The interviews have been edited for clarity and length.
How did King view democracy?
Houck: From the moment he became part of the bus boycott in Montgomery, Ala. in 1955, until he was assassinated in 1968, democracy was at the head of whatever he was doing. Whether it was voting rights or civil rights or getting public accommodations or the Poor People’s Campaign for economic justice, his goal was to get as many people to participate in democracy as possible.
During a good portion of Martin Luther King’s life, he had [help from] people like [former presidents] Lyndon Johnson and John Kennedy–even to a great extent [Dwight] Eisenhower. Eisenhower sent the troops to Little Rock [Ark.] to desegregate the schools. You had a different kind of situation then than you have today.
But obviously, you had [Alabama] Governor [George] Wallace, and Governor [Ross] Barnett of Mississippi, who were autocrats, They didn’t want democracy. They didn’t want Black people to vote. They didn’t want people to have the freedom to vote. King was–in every sense of the word, everything he fought for was for democracy.
Carson: He didn’t use the term democracy. That was not the focus of his rhetoric. He was talking about racial exclusion. Democracy is about what the majority wants. He recognized white people had the majority and the vote. You can have a segregationist majority. In the south that was the case. Those were the people who could vote.
Would Dr. King recognize American democracy in its current state, with all of the political and racial division and strife?
Carson: To put it more broadly, would he recognize America today? I think he’d be disappointed that we’re still fighting over these same kinds of issues. Lots of people sacrificed to get the Voting Rights Act of 1965. Here we are, still fighting over voting rights, and we can’t get [the John Lewis Voting RIghts Advancement Act and the For The People Act] through Congress. Voting rights used to be a bipartisan issue back in that day–and opponents were southern Democrats. Now it’s the entire Republican party saying that’s not going to happen.
King would be talking about democracy now within the context that Black people can vote. It’s quite clear that getting the majority of the vote doesn’t get you elected anymore in some states, because of the way democracy is perverted by things like the filibuster and the Electoral College, which gives more power to smaller states.
Editor’s note: The John Lewis Voting Rights Advancement bill would restore the Voting RIghts Act’s pre-clearance provision, struck down by the Supreme Court in 2013, which mandated that the Department of Justice had to sign off on any changes to voting laws in certain states with a history of voter exclusion, including Georgia. The For the People bill would set a national standard for voter registration and mail-in voting, expand independent nonpartisan redistricting in each state, and introduce campaign finance reform.
Houck: He’d be very distressed to see the Voting Rights Act basically torn apart. He wouldn’t recognize it. It would be like going back to refight it. He would do what I hope others will do. He would take to the streets to try to overcome filibusters and other methods of trying to subvert and suppress the vote.
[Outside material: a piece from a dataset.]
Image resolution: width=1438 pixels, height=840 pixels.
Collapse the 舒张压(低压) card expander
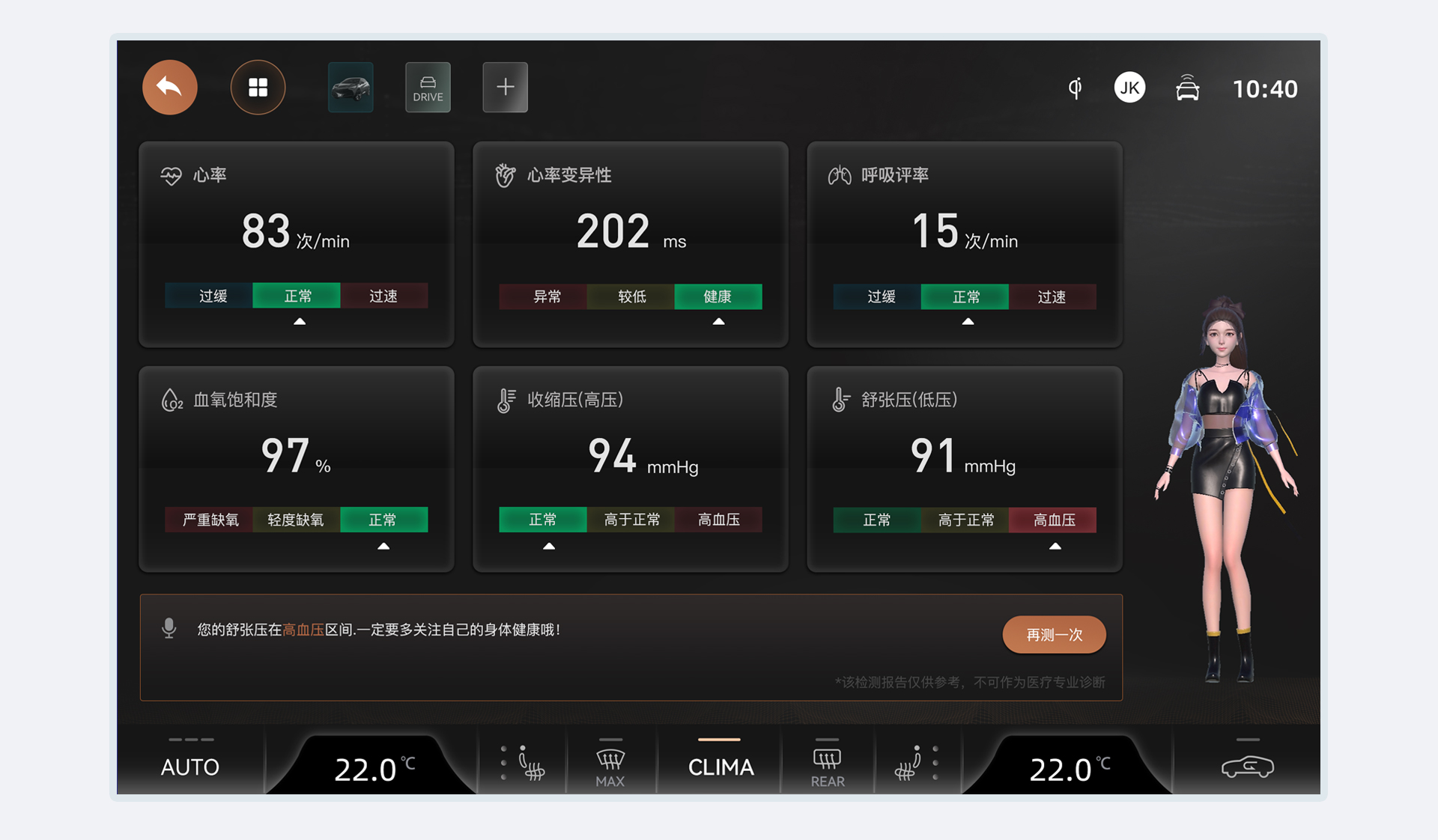point(1055,547)
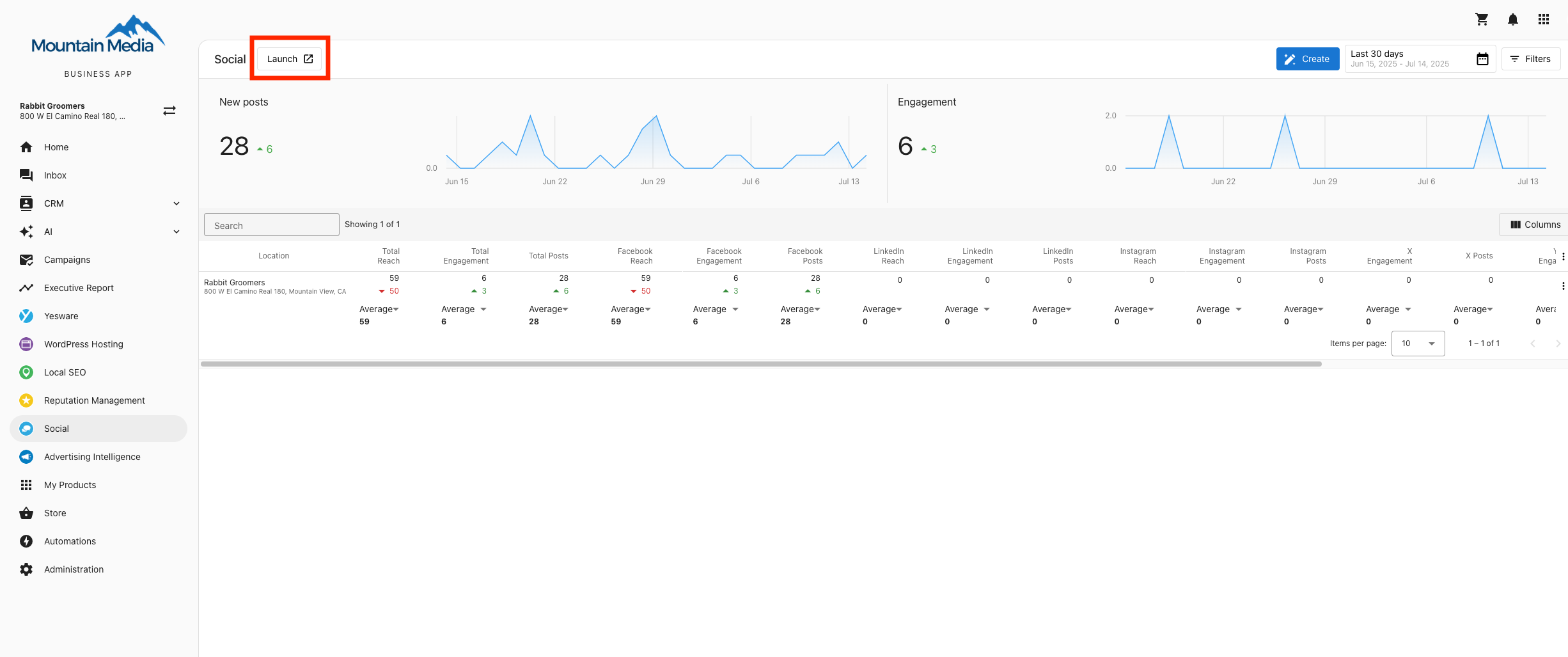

King had clarity of a message. Today I don’t know if we have that clarity of message.
What do people still not understand about Dr. King’s legacy as it relates to democracy?
Houck: They see a man who had a dream. They didn’t see a man who had a game plan for the restructuring of America, to make it a society where justice was colorblind. Dr. King was a radical. His programs, his approach were about bringing justice to people in this country. At the time of his death, he was beloved by people around the world, but he was hated by people in America.